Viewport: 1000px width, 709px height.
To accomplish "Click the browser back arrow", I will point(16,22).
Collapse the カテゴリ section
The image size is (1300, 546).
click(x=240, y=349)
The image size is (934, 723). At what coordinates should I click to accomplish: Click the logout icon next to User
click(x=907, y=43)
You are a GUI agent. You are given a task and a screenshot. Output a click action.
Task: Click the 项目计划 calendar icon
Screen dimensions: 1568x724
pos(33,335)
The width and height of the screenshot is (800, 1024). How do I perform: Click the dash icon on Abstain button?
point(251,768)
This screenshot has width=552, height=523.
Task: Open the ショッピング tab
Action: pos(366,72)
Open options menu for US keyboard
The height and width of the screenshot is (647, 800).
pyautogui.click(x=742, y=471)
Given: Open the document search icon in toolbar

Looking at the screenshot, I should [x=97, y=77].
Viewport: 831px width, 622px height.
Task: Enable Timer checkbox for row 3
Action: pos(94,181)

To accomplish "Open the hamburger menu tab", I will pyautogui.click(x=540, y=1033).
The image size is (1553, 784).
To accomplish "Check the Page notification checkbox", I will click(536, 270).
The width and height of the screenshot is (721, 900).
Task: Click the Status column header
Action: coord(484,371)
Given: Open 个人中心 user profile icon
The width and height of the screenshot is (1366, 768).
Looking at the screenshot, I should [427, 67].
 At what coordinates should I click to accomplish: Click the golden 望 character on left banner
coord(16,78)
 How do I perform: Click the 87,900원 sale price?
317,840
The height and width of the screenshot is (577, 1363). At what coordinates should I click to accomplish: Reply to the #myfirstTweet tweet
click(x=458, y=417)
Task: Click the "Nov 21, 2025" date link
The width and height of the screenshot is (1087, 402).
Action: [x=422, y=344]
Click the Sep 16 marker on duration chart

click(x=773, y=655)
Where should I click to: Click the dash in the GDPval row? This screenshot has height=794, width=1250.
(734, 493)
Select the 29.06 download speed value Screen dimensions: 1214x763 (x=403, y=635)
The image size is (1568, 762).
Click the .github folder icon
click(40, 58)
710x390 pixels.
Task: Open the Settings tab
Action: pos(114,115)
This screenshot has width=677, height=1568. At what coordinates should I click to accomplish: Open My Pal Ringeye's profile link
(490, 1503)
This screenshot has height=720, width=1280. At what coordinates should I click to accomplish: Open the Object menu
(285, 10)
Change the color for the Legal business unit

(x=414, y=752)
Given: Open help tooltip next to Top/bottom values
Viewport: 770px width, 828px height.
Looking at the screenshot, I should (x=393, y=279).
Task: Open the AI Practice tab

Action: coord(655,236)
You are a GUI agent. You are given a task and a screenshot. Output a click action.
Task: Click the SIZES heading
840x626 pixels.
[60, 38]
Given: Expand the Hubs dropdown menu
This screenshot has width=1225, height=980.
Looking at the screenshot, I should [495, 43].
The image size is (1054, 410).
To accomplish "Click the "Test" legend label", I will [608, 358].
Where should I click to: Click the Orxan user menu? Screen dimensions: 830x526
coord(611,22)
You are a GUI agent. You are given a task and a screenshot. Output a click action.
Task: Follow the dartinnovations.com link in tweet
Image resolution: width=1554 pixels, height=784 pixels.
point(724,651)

EXERCISE TASK
Output all of the records above verbatim, line for line, with no character altered.

RESULT BELOW
Viewport: 1000px width, 709px height.
To accomplish "Click the browser back arrow", I will point(16,22).
Collapse the カテゴリ section
The image size is (1300, 546).
click(x=240, y=349)
The image size is (934, 723). At what coordinates should I click to accomplish: Click the logout icon next to User
click(x=907, y=43)
You are a GUI agent. You are given a task and a screenshot. Output a click action.
Task: Click the 项目计划 calendar icon
Screen dimensions: 1568x724
pos(33,335)
The width and height of the screenshot is (800, 1024). How do I perform: Click the dash icon on Abstain button?
point(251,768)
This screenshot has width=552, height=523.
Task: Open the ショッピング tab
Action: pos(366,72)
Open options menu for US keyboard
The height and width of the screenshot is (647, 800).
pyautogui.click(x=742, y=471)
Given: Open the document search icon in toolbar

Looking at the screenshot, I should [x=97, y=77].
Viewport: 831px width, 622px height.
Task: Enable Timer checkbox for row 3
Action: pos(94,181)

To accomplish "Open the hamburger menu tab", I will pyautogui.click(x=540, y=1033).
The image size is (1553, 784).
To accomplish "Check the Page notification checkbox", I will click(536, 270).
The width and height of the screenshot is (721, 900).
Task: Click the Status column header
Action: coord(484,371)
Given: Open 个人中心 user profile icon
The width and height of the screenshot is (1366, 768).
Looking at the screenshot, I should [427, 67].
 At what coordinates should I click to accomplish: Click the golden 望 character on left banner
coord(16,78)
 How do I perform: Click the 87,900원 sale price?
317,840
The height and width of the screenshot is (577, 1363). At what coordinates should I click to accomplish: Reply to the #myfirstTweet tweet
click(x=458, y=417)
Task: Click the "Nov 21, 2025" date link
The width and height of the screenshot is (1087, 402).
Action: [x=422, y=344]
Click the Sep 16 marker on duration chart

click(x=773, y=655)
Where should I click to: Click the dash in the GDPval row? This screenshot has height=794, width=1250.
(734, 493)
Select the 29.06 download speed value Screen dimensions: 1214x763 (x=403, y=635)
The image size is (1568, 762).
Click the .github folder icon
click(40, 58)
710x390 pixels.
Task: Open the Settings tab
Action: pos(114,115)
This screenshot has width=677, height=1568. At what coordinates should I click to accomplish: Open My Pal Ringeye's profile link
(490, 1503)
This screenshot has height=720, width=1280. At what coordinates should I click to accomplish: Open the Object menu
(285, 10)
Change the color for the Legal business unit

(x=414, y=752)
Given: Open help tooltip next to Top/bottom values
Viewport: 770px width, 828px height.
Looking at the screenshot, I should (x=393, y=279).
Task: Open the AI Practice tab

Action: coord(655,236)
You are a GUI agent. You are given a task and a screenshot. Output a click action.
Task: Click the SIZES heading
840x626 pixels.
[60, 38]
Given: Expand the Hubs dropdown menu
This screenshot has width=1225, height=980.
Looking at the screenshot, I should [495, 43].
The image size is (1054, 410).
To accomplish "Click the "Test" legend label", I will [608, 358].
Where should I click to: Click the Orxan user menu? Screen dimensions: 830x526
coord(611,22)
You are a GUI agent. You are given a task and a screenshot. Output a click action.
Task: Follow the dartinnovations.com link in tweet
Image resolution: width=1554 pixels, height=784 pixels.
point(724,651)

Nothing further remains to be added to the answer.